Work to complete:
- A) In the Windows DMA model post, which register does the hypervisor trap according to the Intel specs?
- B) Pick up the Windows DMA model post after its last sentence and write the next part of it.

Page text:
[Start of section]

[Openib-windows] Windows DMA model

Jan Bottorff jbottorff at xsigo.com
Wed Oct 19 18:50:23 PDT 2005


>Note that support for virtualization will require a whole lot of work -

> to support kernel bypass in a virtual machine, where the 
> application in user-mode in the virtual machine has to bypass 
> both the virtual machine kernel as well as the host's kernel. 
>  It would be great to figure out how to do this in Windows.  
> I currently don't really have a clue, though.

I've looked at the Intel specs on their hardware virtualization and the
host OS hypervisor traps setting register CR3, which contains the
physical address of the root page directory entries. The hardware
virtulization can then set the actual page directories to point to any
actual physical address it wants (essentially the higher physical
address bits used in translation), and fool the guest OS into believing
it owns 0 to whatever physical memory. With a different guest OS HAL (or
perhaps just a PCI bus filter driver), the hypervisor can intercept
physical address translations done through an adapter object. It offhand
seems like it should be possible for the hypervisor to allow one guest
OS to own a device, without the device drivers changing at all. The
driver will need to use an adapter object, to get the correct actual bus
address. MmGetPhysicalAddress will return what the OS thinks is the
address, which because of the virtualized CR3 value, will not actually
be the processor physical address. So bus address == processor physical
address != guest OS physical address.

I think a carefully designed group of drivers based on a virtual bus and
virtual function drivers should be able to share a device between
multiple virtual machines. This would require the virtual bus to run on
the host OS and the virtual function drivers run on the guest OS's. The
host and guest OS would need to handle the virtulization boundry between
the bus and function drivers. If Microsoft is currently writing this, it
might be pretty easy (a relative term) for Windows guest OS's to support
this.

I see Microsoft has job openings for multiple virtulization positions,
and from reading the descriptions sound like they're working pretty hard
on serious virtualization support.

> That's correct.  Kernel clients should definitely do all DMA 
> operations by the book.  The question is whether 
> registrations (both user and kernel) should use the DMA 
> mapping functionality, or just use the physical addresses 
> from the MDL after it has been locked down.  The former will 
> result in verifier breaking anything that uses registered 
> memory, and the latter will result in broken DMA due to the 
> assumption that CPU and bus addresses are consistent and 
> cache coherent.  I have doubts that kernel bypass could even 
> work without cache coherency, though.

[End of section]

Data shown:
[Start of section]

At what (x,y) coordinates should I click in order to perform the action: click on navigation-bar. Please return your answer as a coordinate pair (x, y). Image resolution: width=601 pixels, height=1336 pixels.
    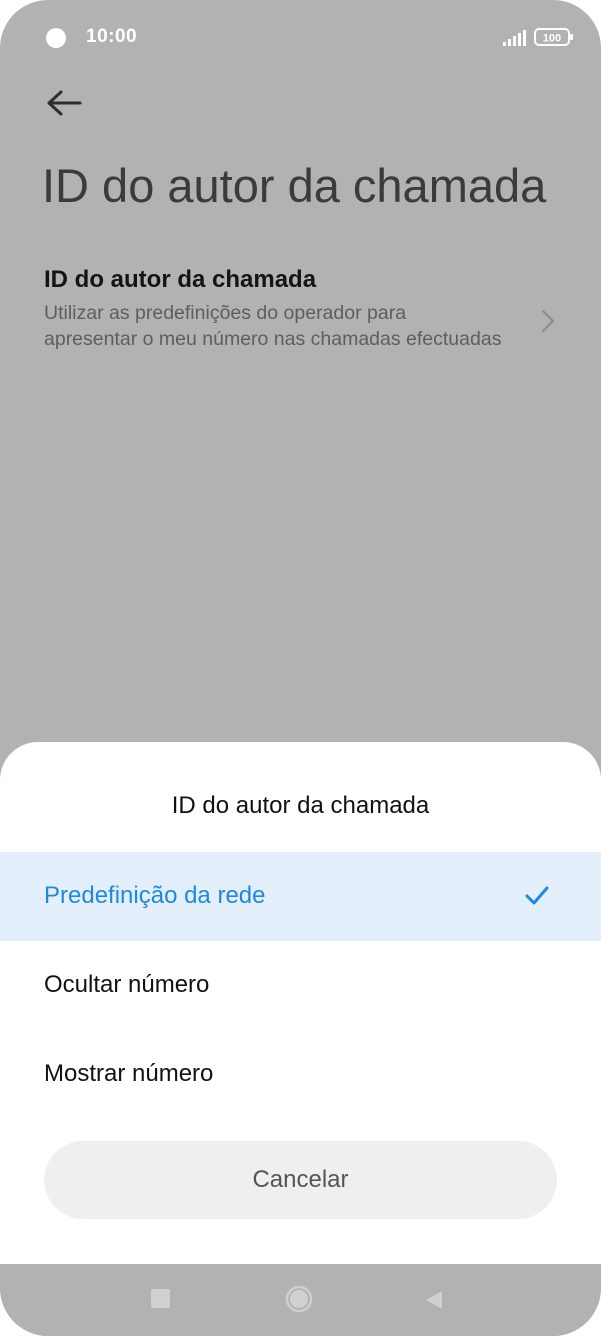
    Looking at the image, I should click on (300, 1300).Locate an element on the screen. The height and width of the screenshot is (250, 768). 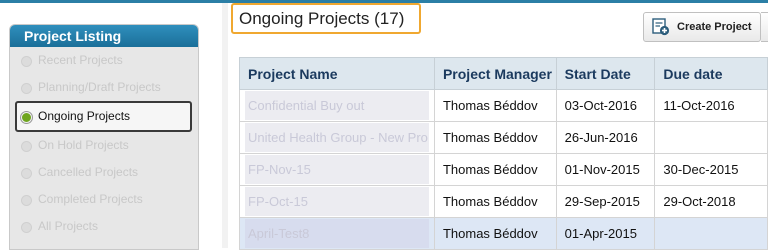
sidebar-item-ongoing: Ongoing Projects is located at coordinates (104, 116).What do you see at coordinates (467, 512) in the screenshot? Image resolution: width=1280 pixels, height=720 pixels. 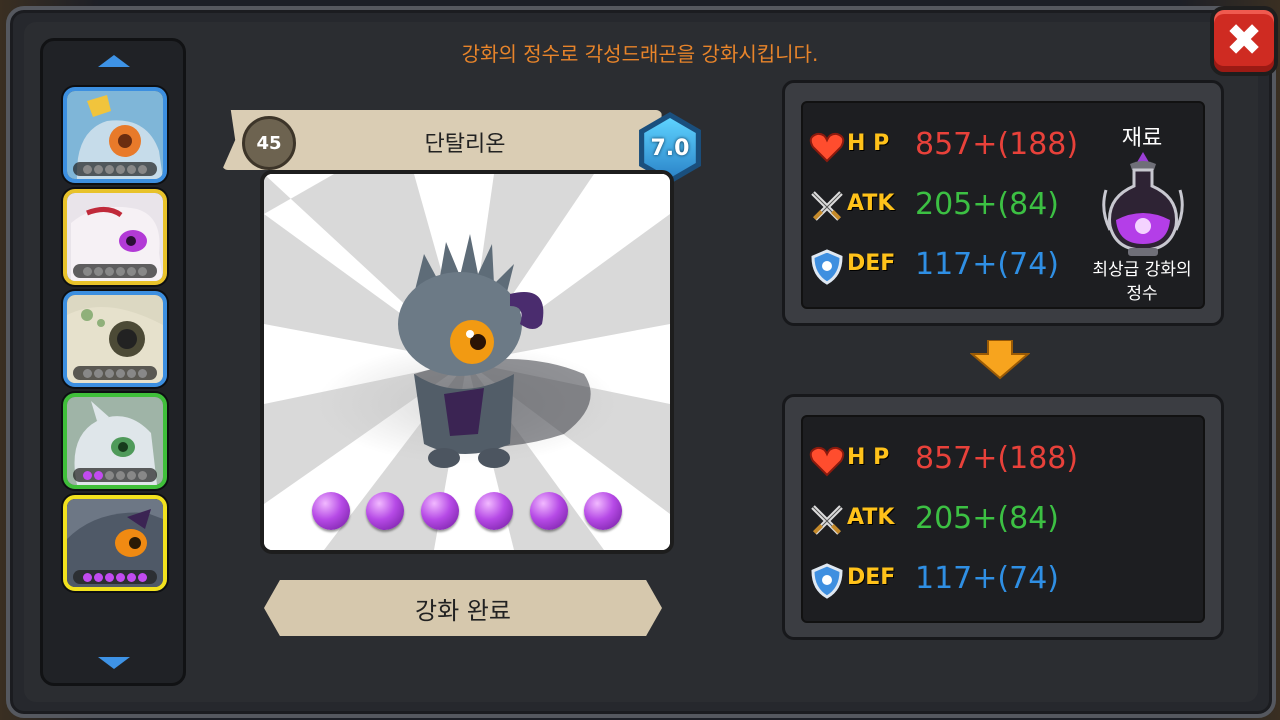 I see `enhance-gem-row` at bounding box center [467, 512].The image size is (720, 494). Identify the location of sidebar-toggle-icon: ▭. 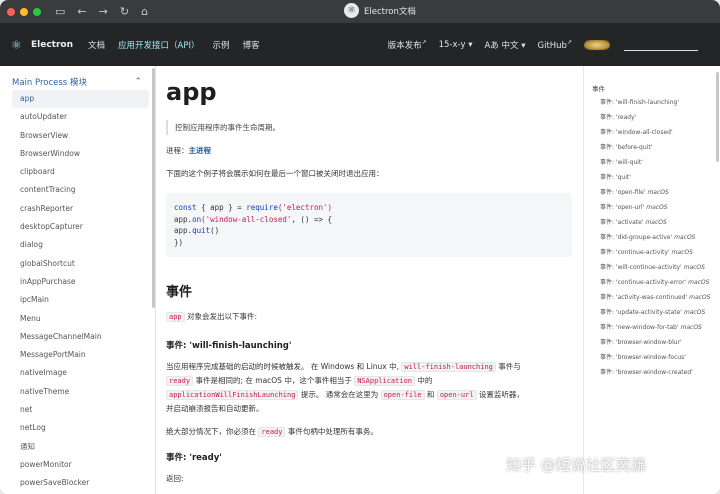
(60, 12).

[End of section]

Answers by task:
- A) CR3, which holds the physical address of the root page directory entries.

- B)
I think the problem is assuming you can just register normal cached
memeory, for either kernel or user mode. AllocateCommonBuffer should "do
the right thing" and know if things are cache coherent or not. If it's
memory on a card and is mapped uncached, there are no cache coherency
issues (it's not coherent). Of course processor read/write performance
from uncached memory may not be as fast as from cached memory, although
streaming copies might be pretty fast. Kernel bypass seems ok provided
you use memory from AllocateCommonBuffer and don't try to change it's
cache attributes in a mapping.

> For example, for internal ring buffers like those used for 
> CQE and WQE rings, performing proper DMA mappings will break 
> the hardware if verifier remaps these.
> I suppose a way around that is to allocate those buffers one 
> page at a time with AllocateCommonBuffer, build up an MDL 
> with the underlying CPU physical pages using 
> MmGetPhysicalAddress on the returned virtual address, remap 
> it to a contiguous virtual memory region using 
> MmMapLockedPagesSpecifyCache, and then use the bus physical 
> addresses originally returned by AllocateCommonBuffer to 
> program the HCA.  I don't know if this sequence would work 
> properly, and it still doesn't solve the issue of an 
> application registering its buffers.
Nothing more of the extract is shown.